## Data for this exercise
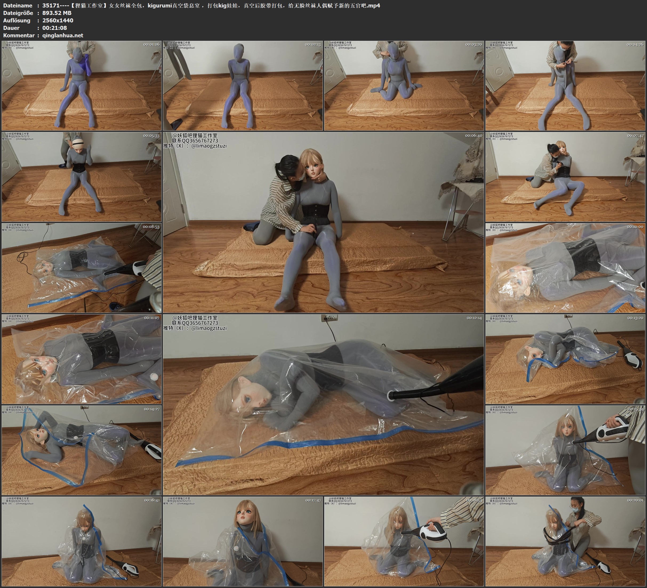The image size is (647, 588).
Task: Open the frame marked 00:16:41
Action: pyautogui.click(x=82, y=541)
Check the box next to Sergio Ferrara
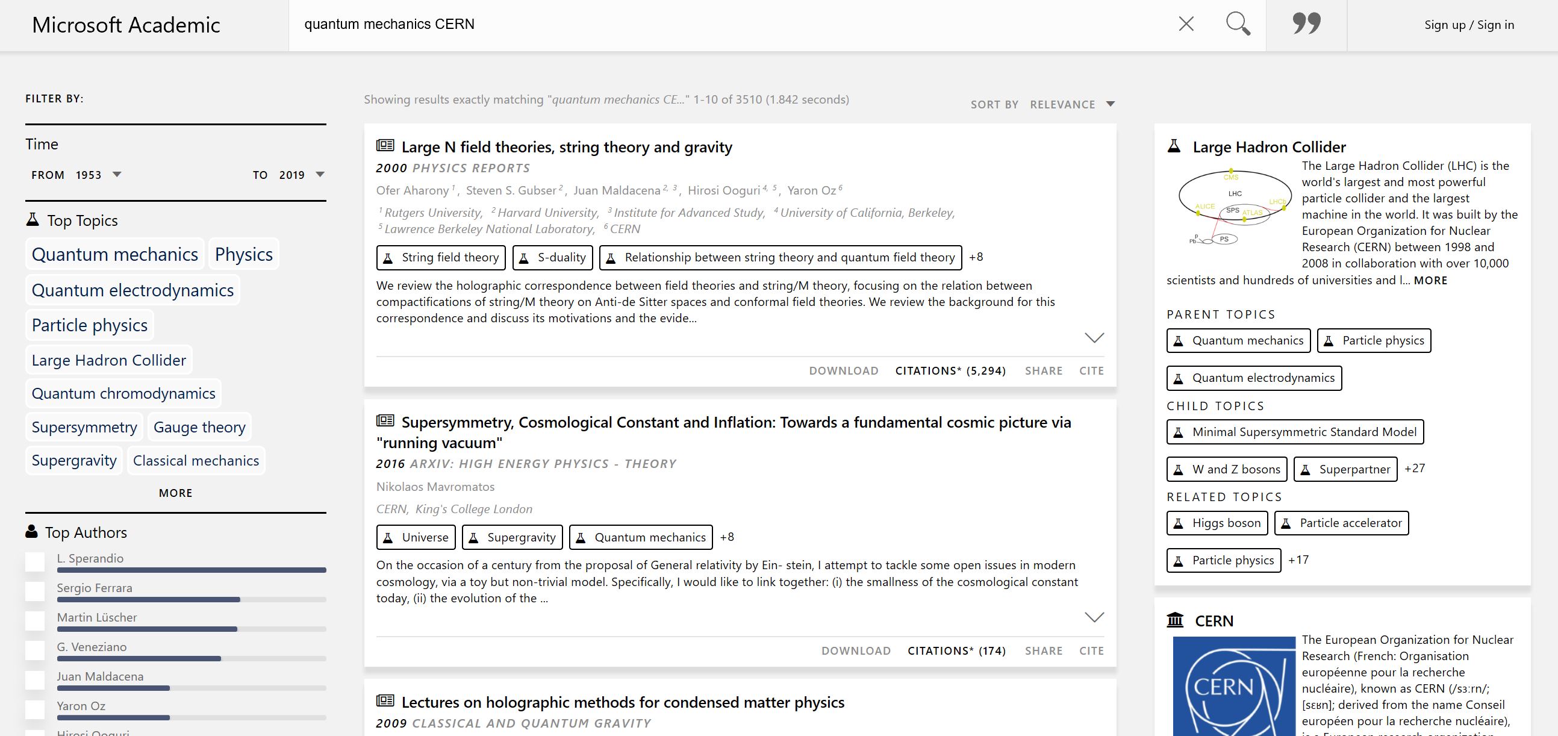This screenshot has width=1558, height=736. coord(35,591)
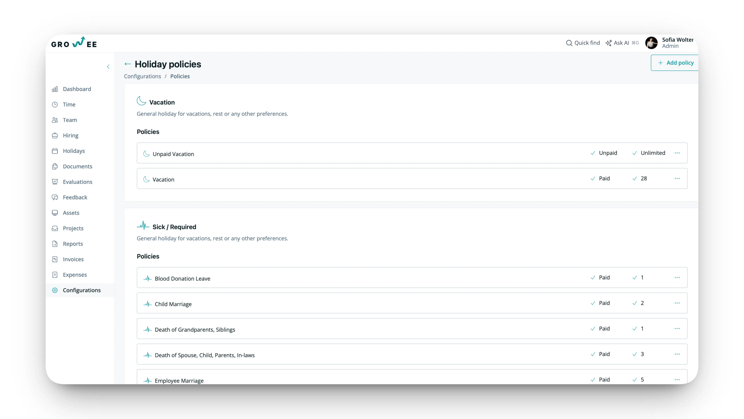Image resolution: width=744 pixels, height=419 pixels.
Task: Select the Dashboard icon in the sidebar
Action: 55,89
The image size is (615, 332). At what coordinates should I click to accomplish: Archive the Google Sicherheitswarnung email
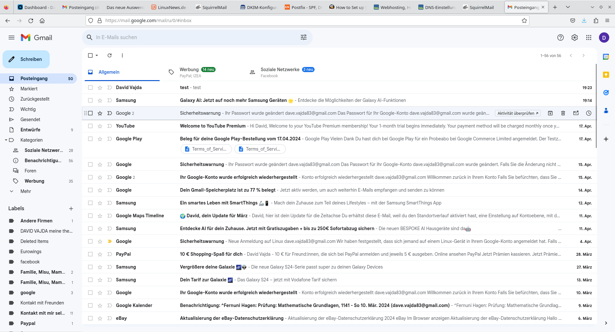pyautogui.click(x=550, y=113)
--
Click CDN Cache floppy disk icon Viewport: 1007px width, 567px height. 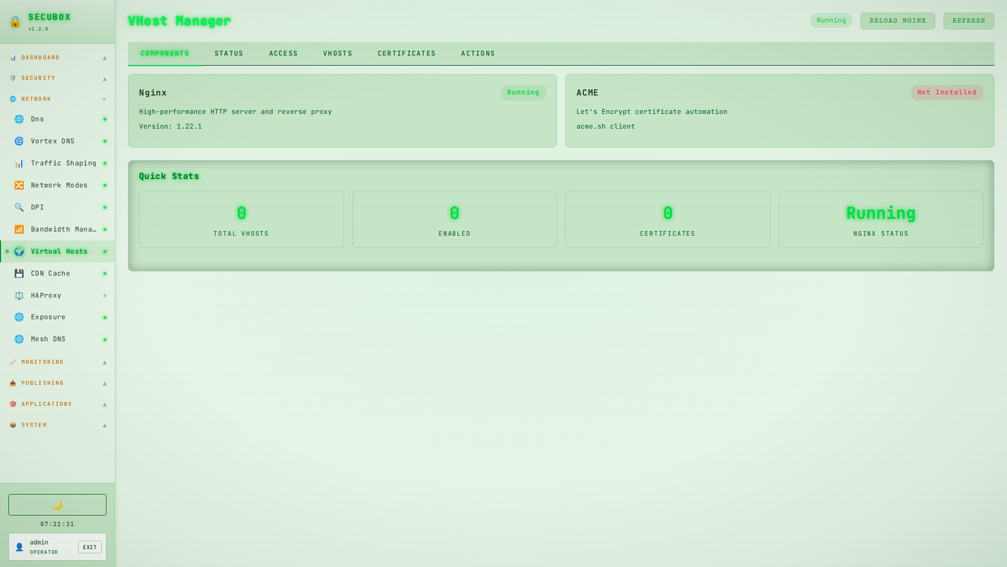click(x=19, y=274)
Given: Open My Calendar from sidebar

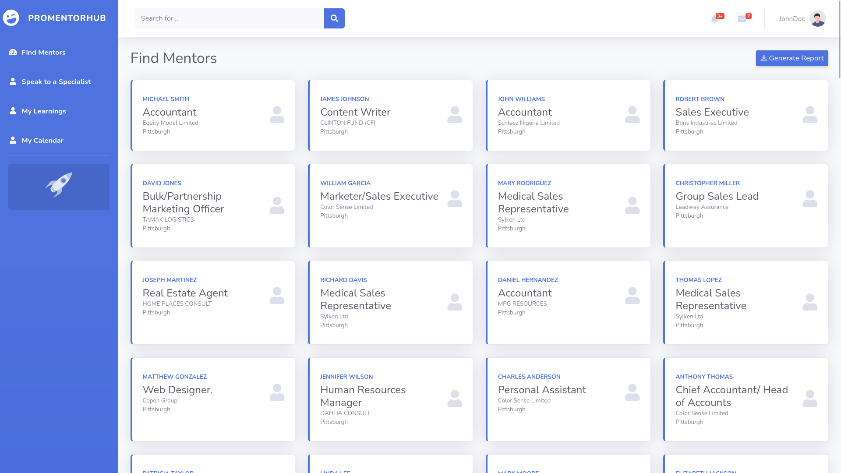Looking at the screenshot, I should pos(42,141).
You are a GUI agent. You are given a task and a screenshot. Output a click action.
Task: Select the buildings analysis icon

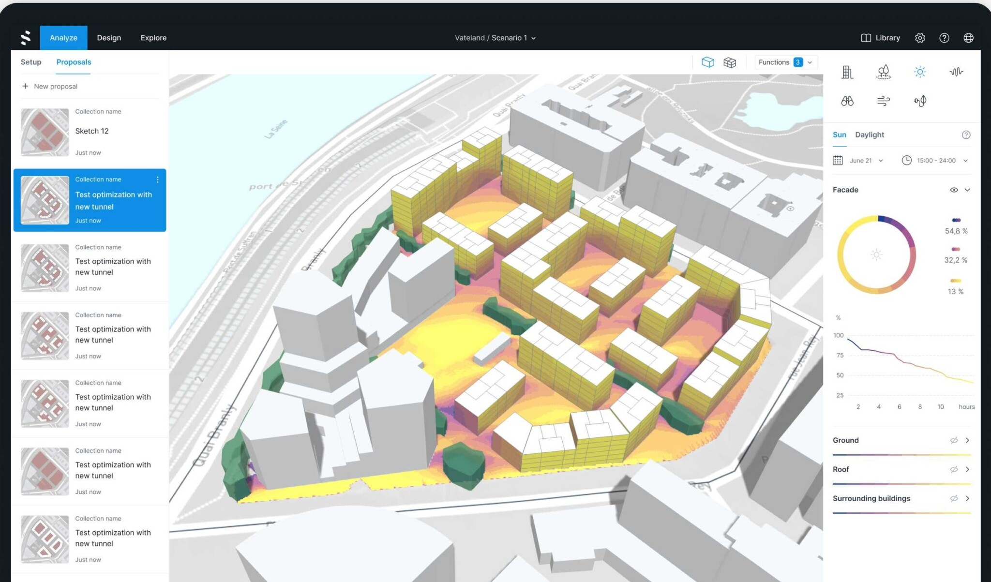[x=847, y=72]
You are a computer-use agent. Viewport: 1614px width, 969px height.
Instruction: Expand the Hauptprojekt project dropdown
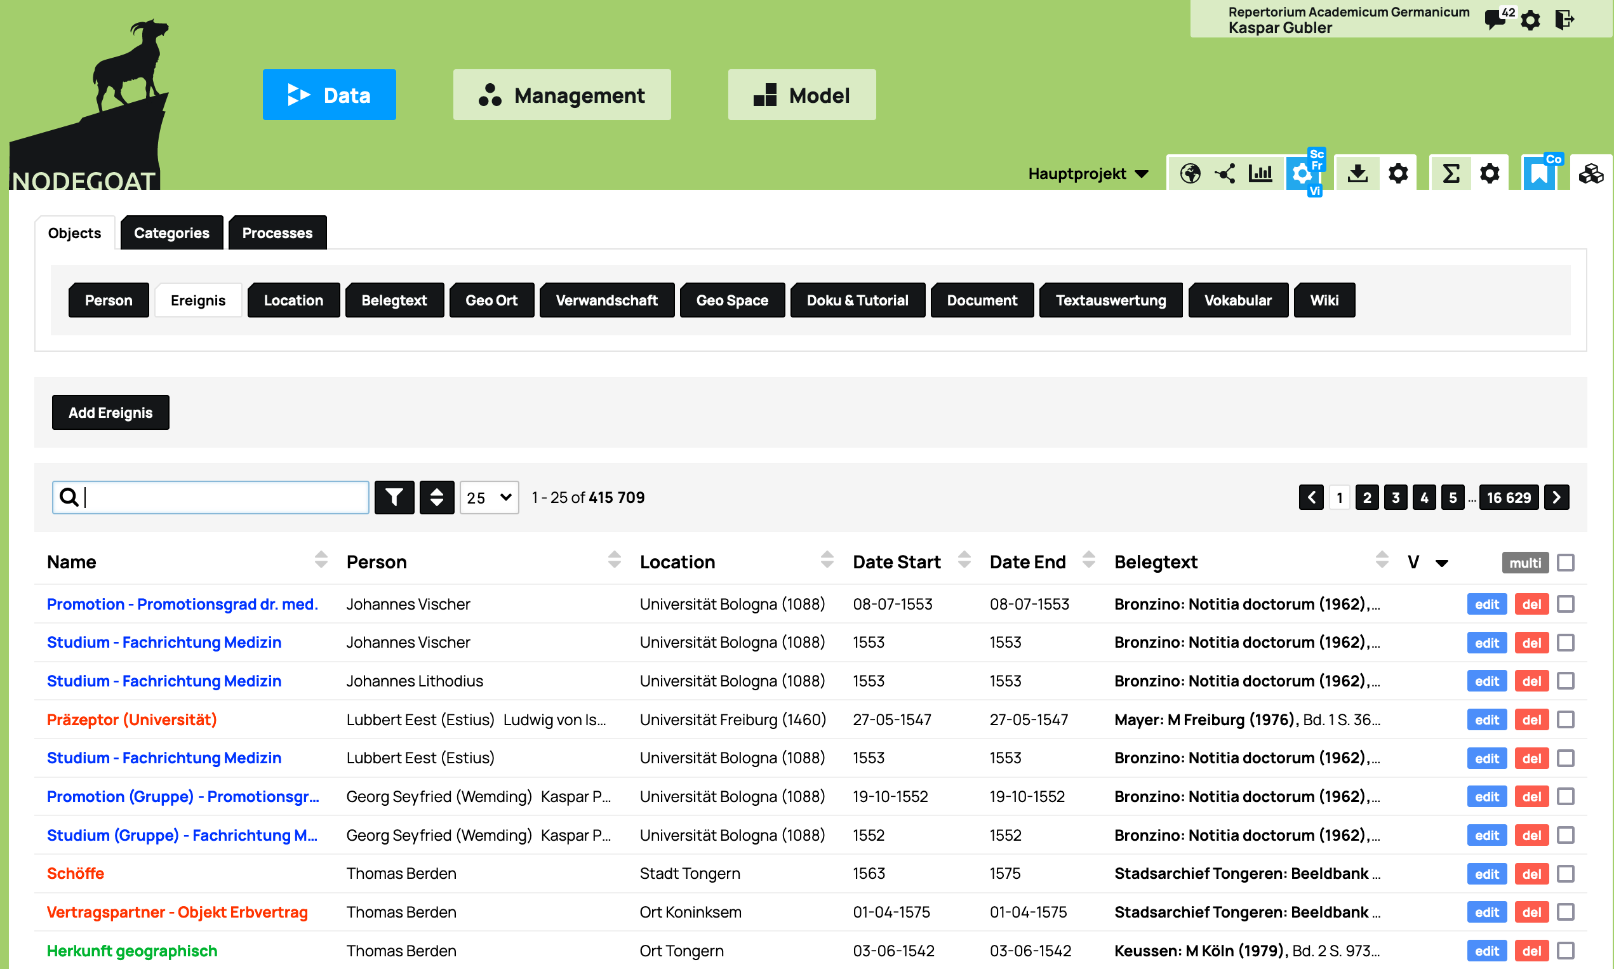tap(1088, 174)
* * *
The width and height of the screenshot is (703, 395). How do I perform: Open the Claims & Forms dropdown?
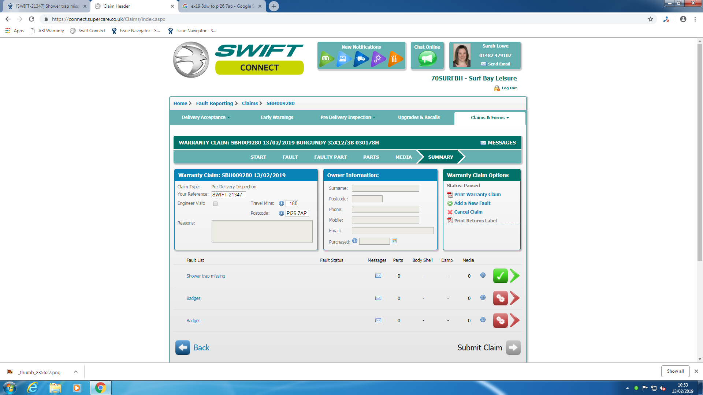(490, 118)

## What the task asks
In the listing above, how many lines hold the string "agent"? Only the number is to be reported.

## Result of this exercise
2